前回、前々回に引き続き、今回も財務分析について勉強していきます。
前回は当座比率を紹介し、その前は流動比率や正味運転資本について話していきました。これらの数字は全て短期的な企業の安全性を示すものですが、今回紹介するのも、短期的な安全性を示すものとなります。
その分析方法は、手元流動性比率です。

この手元流動性比率ですが、まず、手元流動性を出すところから始めます。
手元流動性とは、現金や預金といったすぐにでも支払えるお金に、売買目的有価証券を足した数字のことです。 ちなみにこの手元流動性ですが、手元資金と呼ぶ場合もあります。
現金や預金というのは、いつでも支払いに回せることが出来るお金と言いかえることが出来ますが、これに足し合わせる売買目的有価証券も、直ぐに現金化出来るお金となります。

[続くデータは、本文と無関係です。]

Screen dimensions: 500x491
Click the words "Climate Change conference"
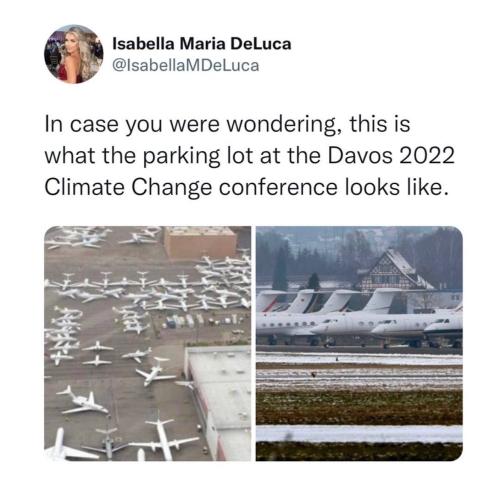[x=191, y=187]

売買目的有価証券というのは、1年以内に売却する目的で保有している株式・債権などの事ですが、こういった目的で持つ株式というのは上場しているため、取引市場を通していつでも売買することが出来る上場企業の株式です。
これらは、取引所の営業時間内であればいつでも売買することが出来るため、いつでも現金化することが可能です。
足し合わせるのはこれだけで、前回に時間を取って説明した売掛金などは含みません。

売掛金


売掛金とはどういった性質のものかをもう一度振り返ると、商品として取引先に納品したけれども、まだ代金を受け取っていない状態の売上金額のことです。
例えば、月末締めの翌月末支払いといった取引方法の場合は、4月中に収めた商品の代金を受け取るのは5月末です。 代金を受け取るのは5月末ですが、実際に商品を納めたのは4月中であるため、売上は4月に計上しなければなりません。
現金での直接取引の場合は、売上が上がると同額の現金が入手できるので問題はありません。 つまりは、売上が増加して現金という資産が増えるので分かりやすい取引きと言えます。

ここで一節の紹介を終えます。